Linux on Devices and Open Hardware/Modding

  • Developing Qt5 applications natively on Wind River Linux

    Wind River Linux provides the technologies essential to building a flexible, stable, and secure platform for your embedded devices. Based on OpenEmbedded releases from the Yocto Project, it is designed to let you customize your platform to include only the packages and features you need. Powered by bitbake, it provides the ability to build an entire Linux distribution from source by following repeatable recipes. This is really powerful, but can be foreign to application developers that already have a workflow they are comfortable with. Developers building graphical user interfaces (GUI) have their own set of tools that they rely on. Often they prefer to use an Integrated Development Environment (IDE) tailored to the language and frameworks they are working with. Typically this IDE and the tools it uses are running natively on the same platform they are building for. Fortunately, these developers can still do this on Wind River Linux. This tutorial describes building Wind River Linux with the GCC toolchain and Qt Creator included to enable native application development.

  • Udoo Bolt Gear mini-PC launches with Ryzen V1000 Udoo Bolt SBC

    Seco has launched a $399 “Udoo Bolt Gear” mini-PC kit built around its Ryzen Embedded V1000 based Udoo Bolt SBC. The $399 kit includes a metal case, 65W adapter, and a WiFi/BT M.2 card. A growing number of open-spec, community-backed SBCs ship with optional. and in some cases, standard enclosures, but most of these are simple plastic cases. Seco’s new Udoo Bolt Gear mini-PC, which is based on its Udoo Bolt SBC, provides a metal case, a power adapter, US and EU cables, a VESA mount, and a WiFi/BT kit. There are also plenty of vents to help the SBC’s standard fan cool AMD’s Ryzen Embedded V1000 SoC. [...] The Bolt and the Bolt Gear are further equipped with an Arduino Leonardo compatible Microchip Atmega32U4 MCU. The MCU can be used for robotics and other real-time applications. It can also be configured to run while the system is turned off and then turn on the computer based on trigger input.

  • Ultra-narrow DipDuino Arduino Compatible Board is a Perfect Breadboard Companion

    We previously wrote about a uChip DIP-sized Arduino Zero compatible board with 0.3″ spacing between the two rows of pins making it perfect for breadboards as it left four rows on each side of the breadboard. There’s now another similar option with the appropriately named DipDuino board equipped with a Microchip Atmega328P MCU compatible with Arduino Pro or Pro Mini boards.

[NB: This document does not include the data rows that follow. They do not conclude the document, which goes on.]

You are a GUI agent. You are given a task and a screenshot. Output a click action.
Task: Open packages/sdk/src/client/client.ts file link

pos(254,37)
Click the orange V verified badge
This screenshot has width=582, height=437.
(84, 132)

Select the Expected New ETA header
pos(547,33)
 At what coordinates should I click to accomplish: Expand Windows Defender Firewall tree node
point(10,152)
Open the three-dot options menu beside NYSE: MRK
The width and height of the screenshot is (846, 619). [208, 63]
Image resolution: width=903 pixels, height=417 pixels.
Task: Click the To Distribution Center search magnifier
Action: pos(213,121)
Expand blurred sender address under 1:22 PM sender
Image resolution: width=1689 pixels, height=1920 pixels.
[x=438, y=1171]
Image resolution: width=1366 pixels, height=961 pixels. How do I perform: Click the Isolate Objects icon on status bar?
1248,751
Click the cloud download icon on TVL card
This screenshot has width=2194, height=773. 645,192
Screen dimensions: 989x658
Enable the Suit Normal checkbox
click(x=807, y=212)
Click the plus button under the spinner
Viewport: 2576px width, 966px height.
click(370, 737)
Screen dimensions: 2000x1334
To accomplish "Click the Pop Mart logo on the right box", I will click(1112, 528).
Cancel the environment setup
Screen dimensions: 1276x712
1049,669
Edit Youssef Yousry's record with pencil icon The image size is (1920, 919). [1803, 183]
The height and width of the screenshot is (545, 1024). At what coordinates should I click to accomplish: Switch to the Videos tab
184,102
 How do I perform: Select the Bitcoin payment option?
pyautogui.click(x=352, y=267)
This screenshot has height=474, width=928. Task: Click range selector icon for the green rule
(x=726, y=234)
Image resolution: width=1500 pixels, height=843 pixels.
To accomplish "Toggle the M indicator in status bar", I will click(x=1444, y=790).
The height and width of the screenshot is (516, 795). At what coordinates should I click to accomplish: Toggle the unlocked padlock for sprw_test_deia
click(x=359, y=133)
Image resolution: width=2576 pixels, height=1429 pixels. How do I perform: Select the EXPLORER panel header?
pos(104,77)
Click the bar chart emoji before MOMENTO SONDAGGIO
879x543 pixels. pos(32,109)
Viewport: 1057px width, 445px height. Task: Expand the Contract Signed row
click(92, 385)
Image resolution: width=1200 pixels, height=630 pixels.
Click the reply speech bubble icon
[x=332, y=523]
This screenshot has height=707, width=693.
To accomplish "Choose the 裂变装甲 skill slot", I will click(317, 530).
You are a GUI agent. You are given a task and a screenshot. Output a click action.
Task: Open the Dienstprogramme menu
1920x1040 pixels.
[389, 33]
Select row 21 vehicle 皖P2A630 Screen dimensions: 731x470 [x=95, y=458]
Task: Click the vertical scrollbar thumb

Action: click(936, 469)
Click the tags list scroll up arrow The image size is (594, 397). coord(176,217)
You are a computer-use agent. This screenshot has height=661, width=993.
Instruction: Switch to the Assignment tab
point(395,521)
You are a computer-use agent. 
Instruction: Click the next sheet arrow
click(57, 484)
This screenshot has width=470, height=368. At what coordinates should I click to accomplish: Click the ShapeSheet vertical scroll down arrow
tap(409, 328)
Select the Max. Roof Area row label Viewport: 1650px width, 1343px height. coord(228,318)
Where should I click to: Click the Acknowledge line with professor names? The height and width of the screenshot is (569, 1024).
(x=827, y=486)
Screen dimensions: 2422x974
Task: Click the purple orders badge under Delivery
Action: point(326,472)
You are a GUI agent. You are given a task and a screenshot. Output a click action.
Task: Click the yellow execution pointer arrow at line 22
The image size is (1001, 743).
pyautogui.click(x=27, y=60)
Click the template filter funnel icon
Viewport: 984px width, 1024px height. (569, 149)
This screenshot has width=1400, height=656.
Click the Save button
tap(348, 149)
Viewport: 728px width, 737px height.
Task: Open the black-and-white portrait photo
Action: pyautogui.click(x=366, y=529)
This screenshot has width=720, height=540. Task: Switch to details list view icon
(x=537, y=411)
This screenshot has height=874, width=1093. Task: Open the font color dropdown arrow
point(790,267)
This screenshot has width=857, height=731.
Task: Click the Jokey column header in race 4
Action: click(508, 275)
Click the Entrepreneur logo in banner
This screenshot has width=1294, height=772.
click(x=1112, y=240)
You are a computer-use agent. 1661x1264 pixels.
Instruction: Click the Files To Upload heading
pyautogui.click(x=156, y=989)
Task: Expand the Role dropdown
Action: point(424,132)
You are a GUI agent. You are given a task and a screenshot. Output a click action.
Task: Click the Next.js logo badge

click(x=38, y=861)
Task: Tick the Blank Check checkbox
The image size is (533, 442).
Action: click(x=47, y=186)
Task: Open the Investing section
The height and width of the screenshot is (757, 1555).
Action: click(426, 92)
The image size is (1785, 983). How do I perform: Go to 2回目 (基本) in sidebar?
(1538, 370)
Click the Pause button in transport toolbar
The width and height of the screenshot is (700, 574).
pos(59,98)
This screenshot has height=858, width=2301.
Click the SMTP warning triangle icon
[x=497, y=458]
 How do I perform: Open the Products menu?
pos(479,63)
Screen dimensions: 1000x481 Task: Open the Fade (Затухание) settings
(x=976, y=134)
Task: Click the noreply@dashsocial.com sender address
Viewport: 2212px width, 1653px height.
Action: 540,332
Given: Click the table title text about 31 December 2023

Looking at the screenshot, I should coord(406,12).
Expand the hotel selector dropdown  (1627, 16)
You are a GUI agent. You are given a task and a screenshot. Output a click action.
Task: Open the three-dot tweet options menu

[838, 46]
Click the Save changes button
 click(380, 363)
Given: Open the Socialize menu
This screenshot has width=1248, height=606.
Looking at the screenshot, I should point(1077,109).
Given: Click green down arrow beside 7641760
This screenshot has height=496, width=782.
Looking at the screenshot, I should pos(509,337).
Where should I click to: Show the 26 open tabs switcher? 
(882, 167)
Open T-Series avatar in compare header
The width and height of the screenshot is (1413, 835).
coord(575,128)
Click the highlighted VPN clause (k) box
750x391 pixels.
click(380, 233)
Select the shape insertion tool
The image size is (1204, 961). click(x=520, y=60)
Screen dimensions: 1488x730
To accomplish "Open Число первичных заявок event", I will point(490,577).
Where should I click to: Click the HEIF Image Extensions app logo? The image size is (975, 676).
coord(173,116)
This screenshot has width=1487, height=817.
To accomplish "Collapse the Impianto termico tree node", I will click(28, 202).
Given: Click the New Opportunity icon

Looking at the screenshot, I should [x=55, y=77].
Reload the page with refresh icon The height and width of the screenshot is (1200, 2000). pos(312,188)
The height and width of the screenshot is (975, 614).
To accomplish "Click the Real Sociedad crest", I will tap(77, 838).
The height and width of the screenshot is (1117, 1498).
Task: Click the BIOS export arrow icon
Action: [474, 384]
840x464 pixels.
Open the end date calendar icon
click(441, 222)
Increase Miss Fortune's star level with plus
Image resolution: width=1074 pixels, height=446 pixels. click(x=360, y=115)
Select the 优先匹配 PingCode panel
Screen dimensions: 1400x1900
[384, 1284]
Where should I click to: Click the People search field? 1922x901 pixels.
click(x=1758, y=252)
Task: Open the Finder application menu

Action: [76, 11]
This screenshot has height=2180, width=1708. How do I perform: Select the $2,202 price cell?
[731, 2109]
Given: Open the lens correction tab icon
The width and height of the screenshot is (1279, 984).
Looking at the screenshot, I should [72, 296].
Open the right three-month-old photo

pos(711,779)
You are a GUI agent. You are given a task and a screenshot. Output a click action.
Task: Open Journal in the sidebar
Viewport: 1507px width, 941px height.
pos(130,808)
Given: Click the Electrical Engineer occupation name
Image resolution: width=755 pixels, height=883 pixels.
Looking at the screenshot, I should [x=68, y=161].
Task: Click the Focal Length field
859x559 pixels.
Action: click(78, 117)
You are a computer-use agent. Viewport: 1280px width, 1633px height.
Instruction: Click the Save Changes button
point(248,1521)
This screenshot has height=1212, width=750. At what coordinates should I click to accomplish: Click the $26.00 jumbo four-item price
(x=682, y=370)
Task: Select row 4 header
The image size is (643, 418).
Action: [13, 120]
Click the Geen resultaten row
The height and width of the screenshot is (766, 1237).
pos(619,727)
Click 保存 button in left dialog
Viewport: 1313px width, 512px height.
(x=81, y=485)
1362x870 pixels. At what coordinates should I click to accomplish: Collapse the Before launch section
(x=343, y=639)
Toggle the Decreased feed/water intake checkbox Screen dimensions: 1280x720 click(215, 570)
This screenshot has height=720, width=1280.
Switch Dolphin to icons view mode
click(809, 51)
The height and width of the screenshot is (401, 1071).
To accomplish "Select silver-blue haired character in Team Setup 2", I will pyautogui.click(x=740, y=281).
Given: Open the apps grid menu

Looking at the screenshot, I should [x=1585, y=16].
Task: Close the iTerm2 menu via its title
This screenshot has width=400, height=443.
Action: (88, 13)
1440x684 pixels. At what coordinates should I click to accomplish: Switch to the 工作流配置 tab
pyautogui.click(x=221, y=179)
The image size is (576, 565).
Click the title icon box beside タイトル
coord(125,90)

  • Using Photoresistor From Raspberry PI To Detect Light

    Photoresistor (also known as photocell) is a Light Dependent Resistor (LDR). As the name suggests, this components act just like a resistor, changing its resistance in response to how much light is falling on it. Ususally, photoresistors have a very high resistance in near darkness and a very low resistance in bright ligh. This component is used to manage electronic or electric devices to answer light conditions enabling or disabling functions. Photoresistors are analogic components. So it can be used with microcontrollers having analogic inputs (like Arduino) to read light level. Unfortunately, Raspberry PI has only digital inputs (with threshold between High and Low being around 1V). This means that, without specific analogic-to-digital hardware, we’ll be able only to read if light is high or low.